Rewrite the items below, changing every "At what coordinates" to "At which position" and keeping everything else the same.

▶ [LISTED ENTRIES]
+++++
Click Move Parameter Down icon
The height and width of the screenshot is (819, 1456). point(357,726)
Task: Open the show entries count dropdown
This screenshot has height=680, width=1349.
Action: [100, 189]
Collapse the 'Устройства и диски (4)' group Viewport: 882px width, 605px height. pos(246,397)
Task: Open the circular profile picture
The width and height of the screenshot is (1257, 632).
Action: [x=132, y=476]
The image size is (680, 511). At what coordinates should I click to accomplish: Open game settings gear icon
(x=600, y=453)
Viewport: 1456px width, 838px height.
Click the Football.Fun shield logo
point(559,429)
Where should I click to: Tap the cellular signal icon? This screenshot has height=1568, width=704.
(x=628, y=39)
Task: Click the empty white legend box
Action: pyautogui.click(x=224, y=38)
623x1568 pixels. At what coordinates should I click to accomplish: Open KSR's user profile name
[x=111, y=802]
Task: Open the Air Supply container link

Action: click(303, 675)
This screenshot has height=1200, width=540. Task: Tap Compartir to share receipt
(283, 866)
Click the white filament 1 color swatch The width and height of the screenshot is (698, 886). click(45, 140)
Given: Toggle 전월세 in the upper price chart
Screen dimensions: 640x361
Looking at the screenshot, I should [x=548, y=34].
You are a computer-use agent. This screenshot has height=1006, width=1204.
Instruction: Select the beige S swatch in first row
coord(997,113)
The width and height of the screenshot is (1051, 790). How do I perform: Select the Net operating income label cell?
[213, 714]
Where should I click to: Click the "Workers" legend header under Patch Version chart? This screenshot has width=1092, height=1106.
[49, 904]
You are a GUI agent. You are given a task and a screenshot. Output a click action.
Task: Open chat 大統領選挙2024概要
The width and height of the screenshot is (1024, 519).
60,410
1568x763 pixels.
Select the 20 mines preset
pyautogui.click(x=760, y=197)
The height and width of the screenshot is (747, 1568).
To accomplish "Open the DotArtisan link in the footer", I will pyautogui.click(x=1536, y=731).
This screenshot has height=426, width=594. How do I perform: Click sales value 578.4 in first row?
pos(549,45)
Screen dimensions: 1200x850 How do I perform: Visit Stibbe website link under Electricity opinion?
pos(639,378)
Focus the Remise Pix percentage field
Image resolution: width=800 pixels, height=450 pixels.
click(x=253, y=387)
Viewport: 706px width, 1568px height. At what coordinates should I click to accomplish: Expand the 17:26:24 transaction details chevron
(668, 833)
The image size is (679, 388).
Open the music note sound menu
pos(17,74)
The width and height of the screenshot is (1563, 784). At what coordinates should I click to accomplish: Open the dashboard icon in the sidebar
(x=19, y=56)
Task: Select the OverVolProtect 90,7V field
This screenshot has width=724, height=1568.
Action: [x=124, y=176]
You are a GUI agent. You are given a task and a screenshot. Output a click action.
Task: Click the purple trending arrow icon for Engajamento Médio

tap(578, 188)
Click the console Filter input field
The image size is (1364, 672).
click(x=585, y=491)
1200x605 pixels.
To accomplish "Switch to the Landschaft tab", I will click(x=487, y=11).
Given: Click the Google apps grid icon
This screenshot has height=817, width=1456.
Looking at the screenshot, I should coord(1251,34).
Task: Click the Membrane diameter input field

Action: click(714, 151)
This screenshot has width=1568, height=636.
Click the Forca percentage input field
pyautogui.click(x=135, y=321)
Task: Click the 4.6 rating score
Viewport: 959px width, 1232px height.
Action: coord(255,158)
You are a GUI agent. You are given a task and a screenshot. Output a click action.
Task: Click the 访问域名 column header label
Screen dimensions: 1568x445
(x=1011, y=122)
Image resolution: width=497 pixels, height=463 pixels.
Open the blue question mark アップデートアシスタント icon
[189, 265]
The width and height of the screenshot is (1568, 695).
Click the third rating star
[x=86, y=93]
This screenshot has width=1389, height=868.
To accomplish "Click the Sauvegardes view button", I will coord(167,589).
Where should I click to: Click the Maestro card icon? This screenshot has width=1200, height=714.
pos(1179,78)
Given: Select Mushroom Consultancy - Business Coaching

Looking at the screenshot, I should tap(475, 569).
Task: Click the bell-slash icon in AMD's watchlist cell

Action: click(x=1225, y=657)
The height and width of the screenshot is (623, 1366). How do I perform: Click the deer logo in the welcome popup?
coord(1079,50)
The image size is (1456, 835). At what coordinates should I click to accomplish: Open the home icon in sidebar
+++++
▶ [IN RESPONSE]
Click Move Parameter Down icon
The height and width of the screenshot is (819, 1456). point(357,726)
Task: Open the show entries count dropdown
This screenshot has height=680, width=1349.
Action: [100, 189]
Collapse the 'Устройства и диски (4)' group Viewport: 882px width, 605px height. pos(246,397)
Task: Open the circular profile picture
The width and height of the screenshot is (1257, 632).
Action: [x=132, y=476]
The image size is (680, 511). At which position should I click to accomplish: Open game settings gear icon
(x=600, y=453)
Viewport: 1456px width, 838px height.
Click the Football.Fun shield logo
point(559,429)
Where should I click to: Tap the cellular signal icon? This screenshot has height=1568, width=704.
(x=628, y=39)
Task: Click the empty white legend box
Action: pyautogui.click(x=224, y=38)
623x1568 pixels. At which position should I click to accomplish: Open KSR's user profile name
[x=111, y=802]
Task: Open the Air Supply container link

Action: click(303, 675)
This screenshot has height=1200, width=540. Task: Tap Compartir to share receipt
(283, 866)
Click the white filament 1 color swatch The width and height of the screenshot is (698, 886). click(45, 140)
Given: Toggle 전월세 in the upper price chart
Screen dimensions: 640x361
Looking at the screenshot, I should [x=548, y=34].
You are a computer-use agent. This screenshot has height=1006, width=1204.
Instruction: Select the beige S swatch in first row
coord(997,113)
The width and height of the screenshot is (1051, 790). How do I perform: Select the Net operating income label cell?
[213, 714]
Where should I click to: Click the "Workers" legend header under Patch Version chart? This screenshot has width=1092, height=1106.
[49, 904]
You are a GUI agent. You are given a task and a screenshot. Output a click action.
Task: Open chat 大統領選挙2024概要
The width and height of the screenshot is (1024, 519).
60,410
1568x763 pixels.
Select the 20 mines preset
pyautogui.click(x=760, y=197)
The height and width of the screenshot is (747, 1568).
To accomplish "Open the DotArtisan link in the footer", I will pyautogui.click(x=1536, y=731).
This screenshot has height=426, width=594. How do I perform: Click sales value 578.4 in first row?
pos(549,45)
Screen dimensions: 1200x850 How do I perform: Visit Stibbe website link under Electricity opinion?
pos(639,378)
Focus the Remise Pix percentage field
Image resolution: width=800 pixels, height=450 pixels.
click(x=253, y=387)
Viewport: 706px width, 1568px height. At which position should I click to accomplish: Expand the 17:26:24 transaction details chevron
(668, 833)
The image size is (679, 388).
Open the music note sound menu
pos(17,74)
The width and height of the screenshot is (1563, 784). At which position should I click to accomplish: Open the dashboard icon in the sidebar
(x=19, y=56)
Task: Select the OverVolProtect 90,7V field
This screenshot has width=724, height=1568.
Action: [x=124, y=176]
You are a GUI agent. You are given a task and a screenshot. Output a click action.
Task: Click the purple trending arrow icon for Engajamento Médio

tap(578, 188)
Click the console Filter input field
The image size is (1364, 672).
click(x=585, y=491)
1200x605 pixels.
To accomplish "Switch to the Landschaft tab", I will click(x=487, y=11).
Given: Click the Google apps grid icon
This screenshot has height=817, width=1456.
Looking at the screenshot, I should coord(1251,34).
Task: Click the Membrane diameter input field

Action: click(714, 151)
This screenshot has width=1568, height=636.
Click the Forca percentage input field
pyautogui.click(x=135, y=321)
Task: Click the 4.6 rating score
Viewport: 959px width, 1232px height.
Action: coord(255,158)
You are a GUI agent. You are given a task and a screenshot. Output a click action.
Task: Click the 访问域名 column header label
Screen dimensions: 1568x445
(x=1011, y=122)
Image resolution: width=497 pixels, height=463 pixels.
Open the blue question mark アップデートアシスタント icon
[189, 265]
The width and height of the screenshot is (1568, 695).
Click the third rating star
[x=86, y=93]
This screenshot has width=1389, height=868.
To accomplish "Click the Sauvegardes view button", I will coord(167,589).
Where should I click to: Click the Maestro card icon? This screenshot has width=1200, height=714.
pos(1179,78)
Given: Select Mushroom Consultancy - Business Coaching

Looking at the screenshot, I should tap(475, 569).
Task: Click the bell-slash icon in AMD's watchlist cell

Action: click(x=1225, y=657)
The height and width of the screenshot is (623, 1366). How do I perform: Click the deer logo in the welcome popup?
coord(1079,50)
The image size is (1456, 835). At which position should I click to accomplish: Open the home icon in sidebar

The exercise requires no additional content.